Les premiers temps d’installation de la colonie pénale sont néanmoins très difficiles. Son implantation souffre d’un manque de moyens, de l’éloignement de la Métropole et les colons connaissent la faim et les restrictions. En parallèle, l’arrivée de nouveaux convois entraîne un accroissement constant de la population pénale qui se concentre essentiellement en Nouvelle-Galles du Sud (New South Wales) et sur la Terre de Van Diemen (Van Diemen’s Land), notamment à Hobart. Les femmes sont, elles, hébergées provisoirement dans des usines (factories), comme celle de Cascades (Cascades Female Factory) sur la Terre de Van Diemen ou celle de Parramatta, proche de Sydney, qui accueille également à partir de 1790 la demeure des gouverneurs de la colonie.

Arrivé en 1809, le gouverneur Lachlan Macquarie souhaite favoriser la réinsertion des convicts. Pour ce faire, il décide de faire construire une caserne à Sydney (Hyde Parks Barracks) pour assurer l'hébergement de nuit de ceux employés par ses services. Puis il encourage les placements en assignation, multiplie les grâces et mène une politique de grands travaux. Mais ces adoucissements apportés au régime des convicts entraînent une sévère réplique de Londres. En 1819, John Thomas Bigge vient enquêter sur la situation des forçats en Australie. Bigge reproche à Macquarie le sort trop doux réservé aux convicts et l’amoindrissement concomitant de la fonction expiatrice du bagne. Pour Londres, il est urgent que cette peine retrouvre son caractère dissuasif et que le traitement infligé aux convicts soit plus rigoureux. Les conclusions du rapporteur Bigge sont sans concession et le régime est durci.

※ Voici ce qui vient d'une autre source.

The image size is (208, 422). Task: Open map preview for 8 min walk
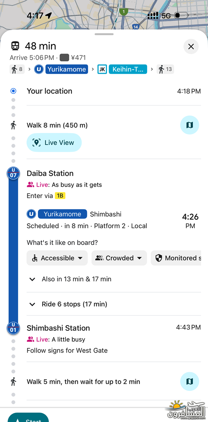pos(189,125)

En 1838, une commission spéciale désignée à la demande du Parlement britannique et présidée par Sir William Molesworth dépose un rapport d’enquête sur la transportation en Australie. D’inspiration ouvertement abolitionniste, cette commission préconise l’abandon du système de l’assignation. Ses membres dépeignent l’Australie sous les traits d’une colonie rongée par les crimes et les délits et insistent plutôt sur l’encouragement de l’émigration libre. Entravant la liberté de travail, et constituant en cela une forme d’esclavagisme intolérable, la transportation doit être abolie au profit de l’enfermement cellulaire, système promu notamment par Jeremy Bentham, adversaire acharné de la transportation en Grande-Bretagne. Le système de l'assignation est aboli en 1842 et est remplacé par un système de probation appliqué dans des établissements spéciaux, comme celui de Darlington sur la Terre de Van Diemen. En parallèle, Londres décide d’abolir en mai 1840 la transportation en Nouvelle-Galles du Sud. Suivront ensuite la Terre de Van Diemen en 1853 (qui prend le nom de Tasmanie en 1856), l’île de Norfolk en 1854 et l’Australie Occidentale en 1868.